PROBLEMS TO WORK ON:
**a.** Name every high school that the text on Indiana high school basketball history mentions by name.
**b.** Reproduce the portion of the text on Indiana high school basketball history starting at "All of those" and ending at "in the 1950s.".

PASSAGE TO READ:
Myths and tidbits about high school basketball history

Multi-class basketball that began in the late 1990s killed attendance at games, particularly the tournaments. Girls basketball teams didn't exist at Indiana high schools before the early 1970s. And the first basketball game on Hoosier soil was played in 1894 at a YMCA in Crawfordsville.

All of those are misconceptions, a basketball historian says. So, Hoosier History Live will explore prevailing assumptions about Hoosier high school hoops as well as share tidbits about the history of the sport that has long been part of the state's cultural identity. This will include a look at unusual sites that once served as gyms such as a Studebaker factory in South Bend as well as racial obstacles that confronted a team from Michigan City, Ind., in the 1950s.

Nelson's guest will be Matt Werner, a basketball historian and author based in LaPorte County who is known for his extensive research into the sport's storied past in Indiana. In an in-depth analysis published last March in Nuvo that used data supplied by the Indiana High School Athletic Association (IHSAA), Matt challenged the assumption that the elimination in 1997 of the single-class tournament system in Indiana (immortalized in the movie Hoosiers based on the upset victory in 1954 of tiny Milan High School) killed attendance. Instead, as Matt documented, attendance at tournament games, including sectional, regional and semi-state playoffs, had been in a 25-year slump beginning in 1962, the peak year for tournament attendance. Multi-class basketball, in which Indiana high schools compete against teams of similar size, actually slowed the rate of decline, Matt has concluded.

In addition to delving into whether multi-class basketball unfairly has become a scapegoat for declining attendance. Matt Werner will share insights about the history of girls basketball, which was played at high schools decades before the Title IX (9) Education Amendment in 1972 that called for equalization in sports for boys and girls. Shortridge High School in Indianapolis had a girls basketball team as early as 1898. Girls teams competed into the 1930s even at small high schools such as Union Township High School in LaPorte County, Matt notes.

DATA SUPPLIED:

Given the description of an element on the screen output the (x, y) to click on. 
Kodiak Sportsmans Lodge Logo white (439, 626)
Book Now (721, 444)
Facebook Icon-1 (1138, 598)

==

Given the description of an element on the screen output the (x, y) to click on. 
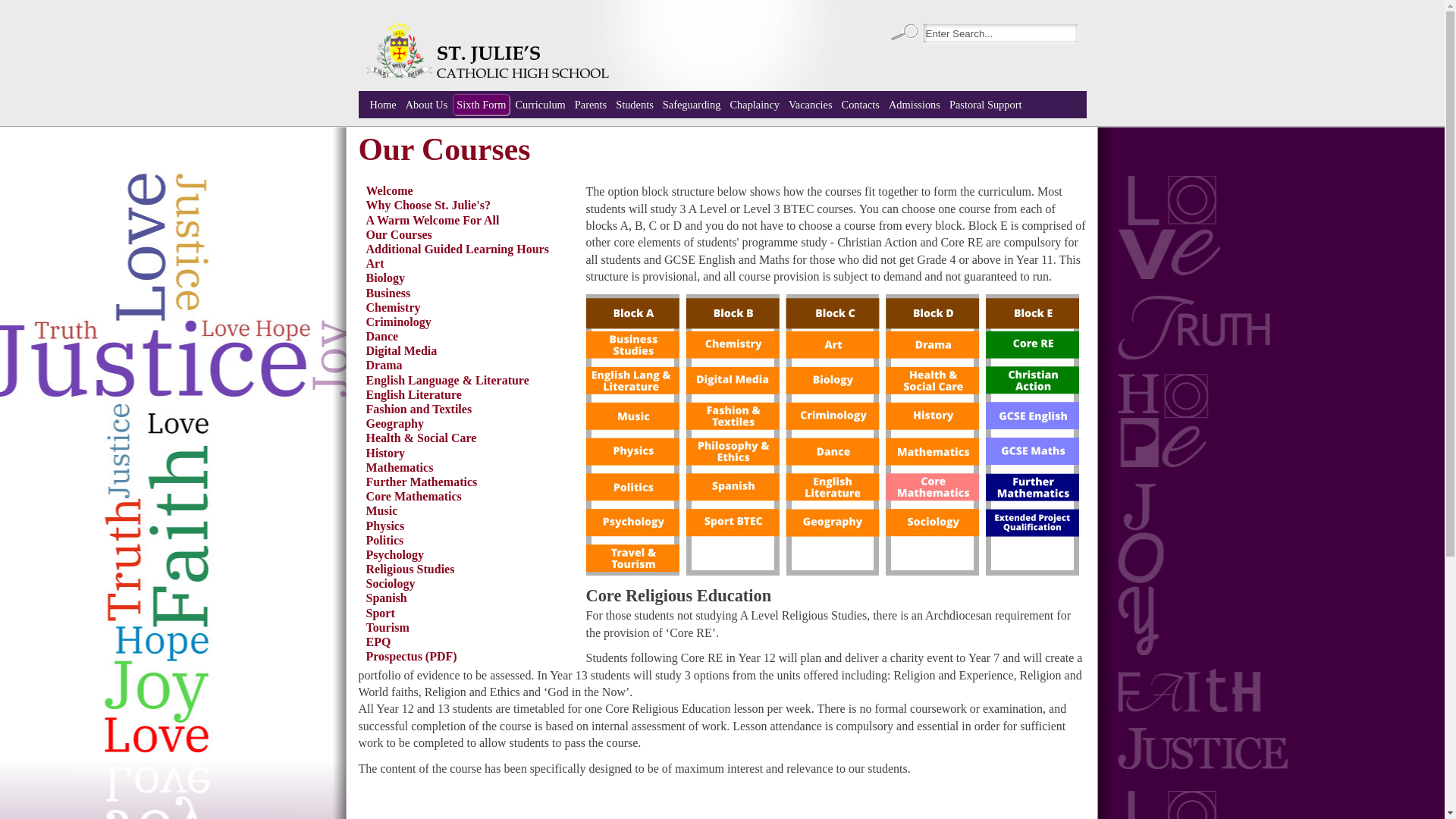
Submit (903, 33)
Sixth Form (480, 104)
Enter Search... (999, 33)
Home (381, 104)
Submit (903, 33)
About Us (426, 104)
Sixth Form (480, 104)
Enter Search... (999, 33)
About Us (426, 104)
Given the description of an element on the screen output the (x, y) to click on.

* * *

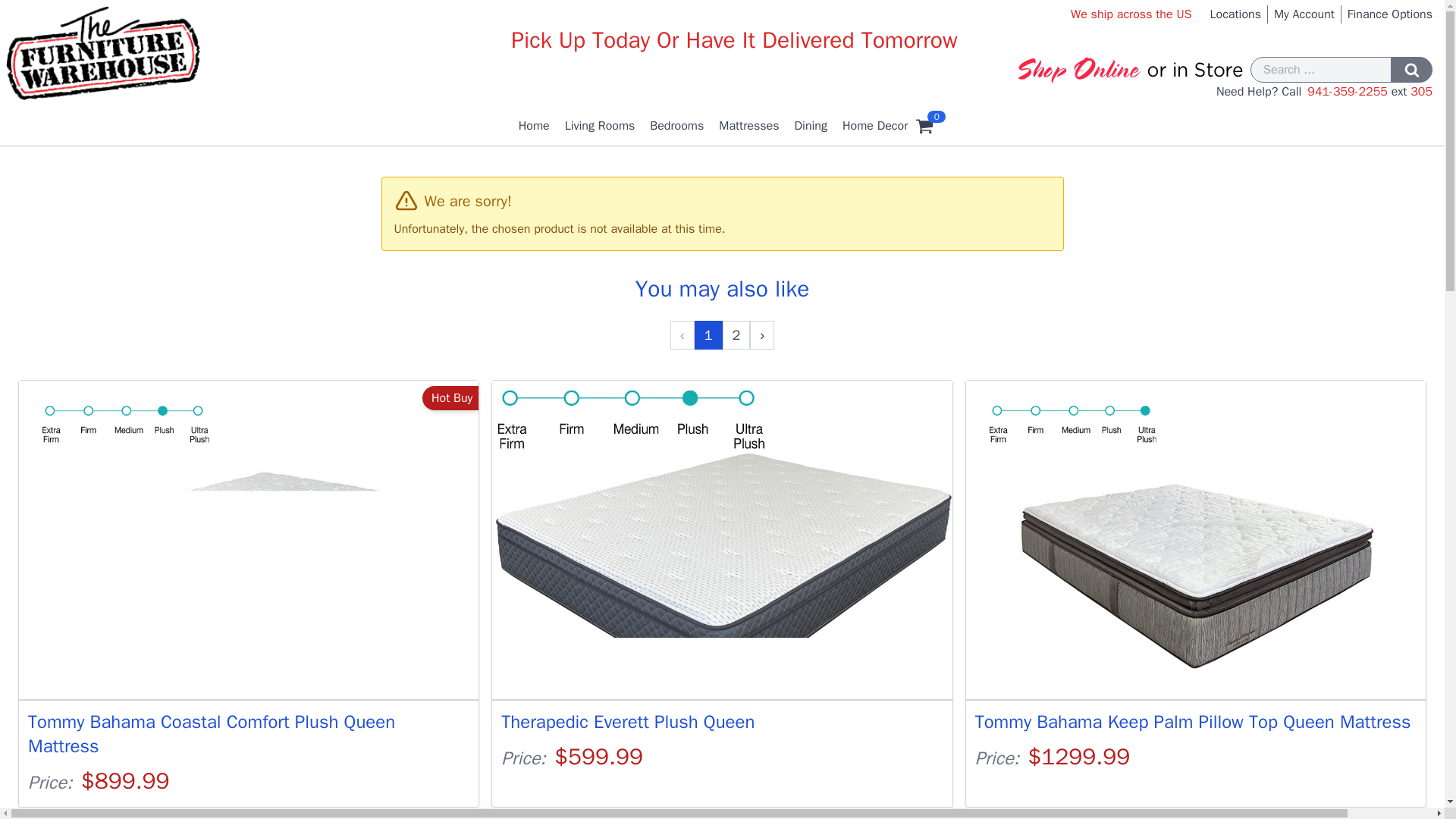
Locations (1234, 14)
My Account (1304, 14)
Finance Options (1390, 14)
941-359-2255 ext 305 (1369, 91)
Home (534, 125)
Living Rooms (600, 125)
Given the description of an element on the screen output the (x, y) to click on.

SOLUTIONS PER TASK:
**a.**
- Milan High School
- Shortridge High School
- Union Township High School

**b.**
All of those are misconceptions, a basketball historian says. So, Hoosier History Live will explore prevailing assumptions about Hoosier high school hoops as well as share tidbits about the history of the sport that has long been part of the state's cultural identity. This will include a look at unusual sites that once served as gyms such as a Studebaker factory in South Bend as well as racial obstacles that confronted a team from Michigan City, Ind., in the 1950s.